Asimismo, tanto el Gobierno como el PSOE-PSC y los partidos nacionalistas de Cataluña iniciaron una campaña desaforada de presión sobre los magistrados y trataron de negar legitimidad al TC, basándose en el vencimiento del mandato de varios de sus miembros. Presentaron varios recursos a estos efectos hasta pocos días antes de que se dictara la sentencia sobre el Estatuto. Esta campaña de deslegitimación fue ampliamente amparada por los medios de comunicación de Cataluña y los principales periódicos catalanes llegaron a publicar un editorial único en el que se criticaba y descalificaba al Tribunal.

En medio de esta imponente presión desde el exterior, el Tribunal se vio dividido casi por mitades en su apreciación de la constitucionalidad del Estatuto. De un lado, el sector “progresista” –que incluía a la Presidente, la ponente, Elisa Pérez Vera, y los magistrados Eugenio Gay y Pascual Sala- se mostraba partidario de reconocer, con algunas correcciones menores, la constitucionalidad del Estatuto, haciendo abusivo uso de su capacidad interpretativa de las intenciones de sus autores.

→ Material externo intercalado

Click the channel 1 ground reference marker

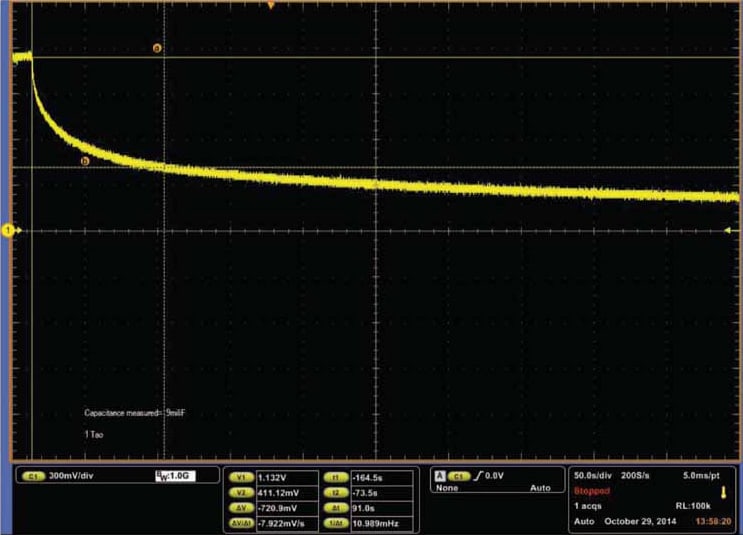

De otro, el sector “conservador” –compuesto por los magistrados Vicente Conde, Javier Delgado, Jorge Rodríguez-Zapata, Ramón Rodríguez Arribas y Roberto García Calvo- se inclinaba por la inconstitucionalidad de las disposiciones derivadas del reconocimiento preambular de Cataluña como nación.

En el fiel de la balanza se encontraban los magistrados Manuel Aragón (“progresista”) y Guillermo Jiménez (“conservador”), que -si bien se inclinaban por condonar la constitucionalidad de las mayor parte de las disposiciones del Estatuto-, no acababan de aceptar el reconocimiento de la “realidad nacional” de Cataluña enunciada en el Preámbulo.En el tira y afloja, se llegó a un principio de acuerdo entre el bando “progresista” y los dos disputados “centristas” para aguar el vino del reconocimiento de Cataluña como nación, pero la ponente Pérez Vera se opuso a que la declaración de la ineficacia jurídica de la definición preambular figurara en el fallo, y se rompió la entente. Sometida a votación la ponencia, fue rechazada el 16 de Abril de 2010 por seis votos (sector “conservador” más Aragón) a cuatro. Se encargó entonces de la ponencia el Vicepresidente Guillermo Jiménez, quien presentó un proyecto de fallo, que no llegó a ser votado por falta de suficiente apoyo. Finalmente, el 19 de Mayo asumió la responsabilidad la Presidente Casas, quien presentó una ponencia similar a la de Pérez Vera, pero que incluía una cláusula sobre la interpretación del término “nación”que resultaba aceptable para Aragón y Jiménez: a saber, la declaración, en el primer apartado del fallo, de que carecían de eficacia jurídica las referencias del Preámbulo del Estatuto a “Cataluña como nación” y a “la realidad nacional de Cataluña”. El 28 de Junio de 2010 –casi 4 años después de la interposición del recurso- el Tribunal adoptó, por seis votos a favor y cuatro en contra, la sentencia sobre el Estatuto de Cataluña, que fue publicada el 9 de Julio, junto con los votos particulares de los magistrados discrepantes Delgado, Conde, Rodríguez-Zapata y Rodríguez Arribas –todos ellos, curiosamente, jueces de profesión-. El magistrado Gay –aunque se sumó a la mayoría del Tribunal- expresó en un voto particular su discrepancia con lo afirmado en el fallo sobre la nación, ya que –en su opinión- el catalán era “un pueblo que ha expresado su vocación de autogobierno, de tal modo que la definición de Cataluña como nación resulta lógica”.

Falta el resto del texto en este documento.